E66; Adriana Prince weduwe Johannes Snelle te Geertruidenberg sluit 24 februari/15 maart 1829 een contract voor de plaatsing van Franciscus Snelle, maar het gaat niet door want Snelle is 'niet aangekomen. Indien hij langer weg blijft, dan daarover aan den Burgemeester van Geertruidenberg schrijven'. Op 10 december 1829, invnr 101 scan 569, laat die burgemeester weten dat Franciscus Snelle Geertruidenberg heimelijk heeft verlaten en zich heeft geëngageerd voor de dienst in de overzeese koloniën en al naar Java is afgereisd.

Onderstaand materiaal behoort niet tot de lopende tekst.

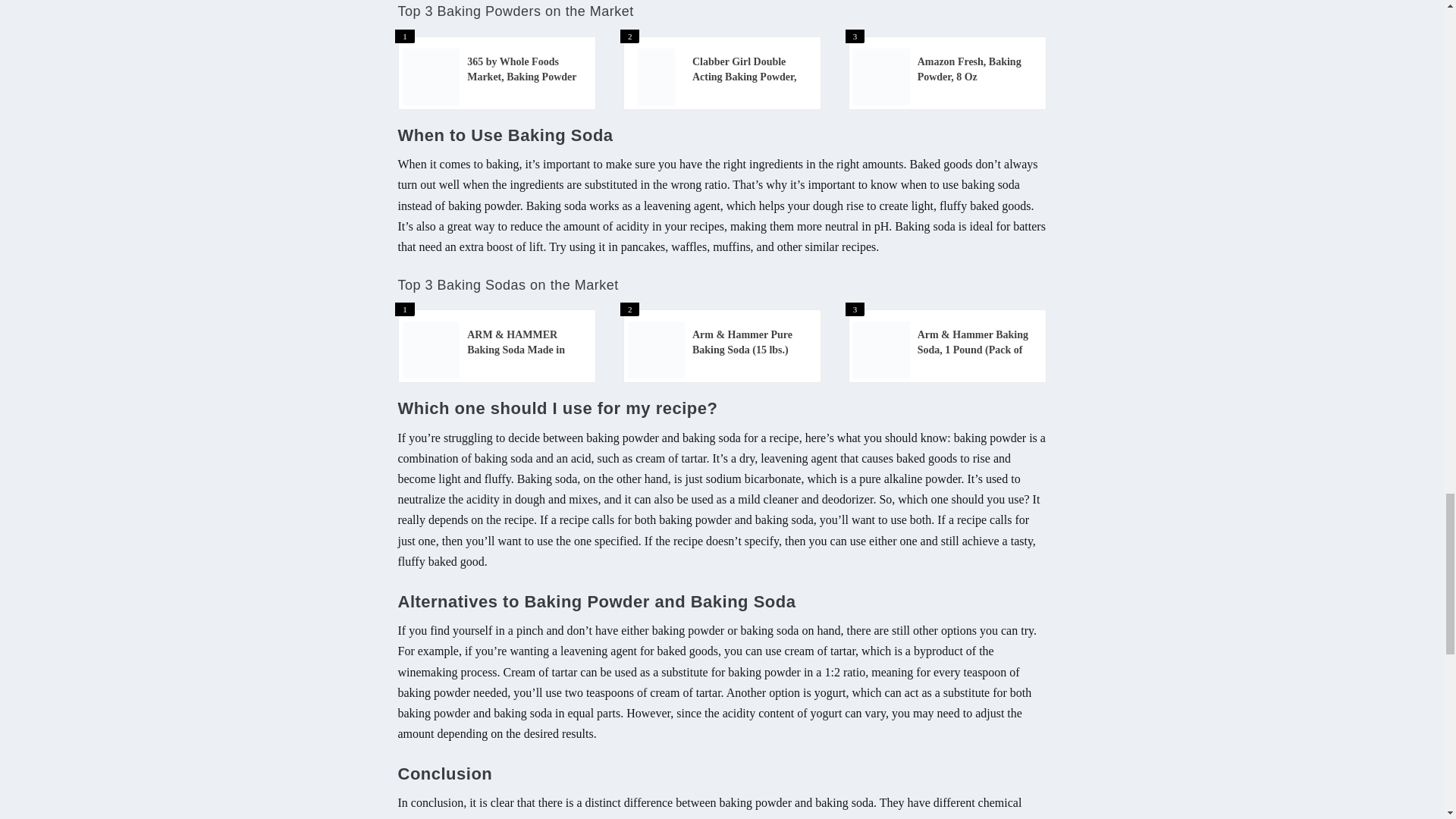
Amazon Fresh, Baking Powder, 8 Oz (975, 69)
Clabber Girl Double Acting Baking Powder, 22 Ounce (751, 69)
Given the description of an element on the screen output the (x, y) to click on. 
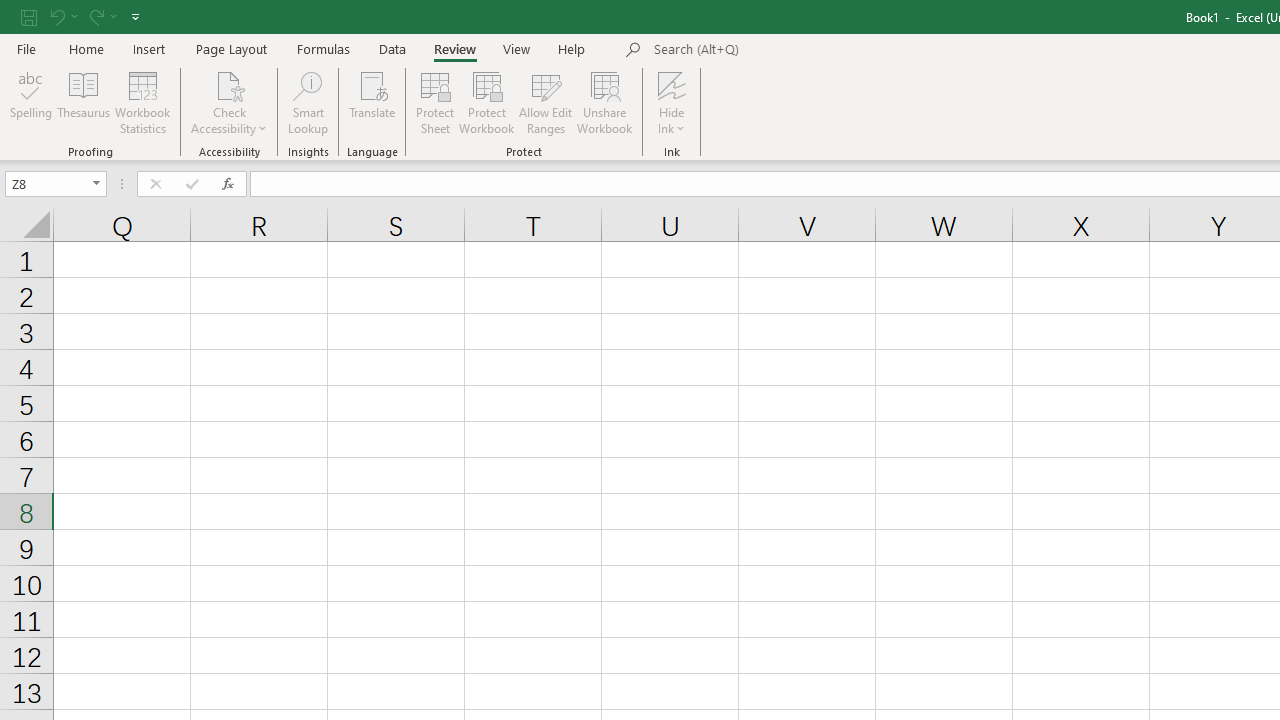
Check Accessibility (229, 102)
Spelling... (31, 102)
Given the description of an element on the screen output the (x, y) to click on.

E67: Grietje Schraa weduwe van Varick te Amsterdam sluit 17/21 maart 1829 een contract voor de plaatsing van Johanna van Varick, 16 jaar, die 26 maart 1829 aankomt. De bedoelingen van de weduwe met de plaatsing zijn 'goede surveilliance, opwekken tot arbeidzaamheid en een wakend oog op het zedelijk gedrag van haar dochter'. Na een jaar, op 31 maart 1830, keert Johanna terug naar haar moeder. Zie meer uitgebreid deze pagina.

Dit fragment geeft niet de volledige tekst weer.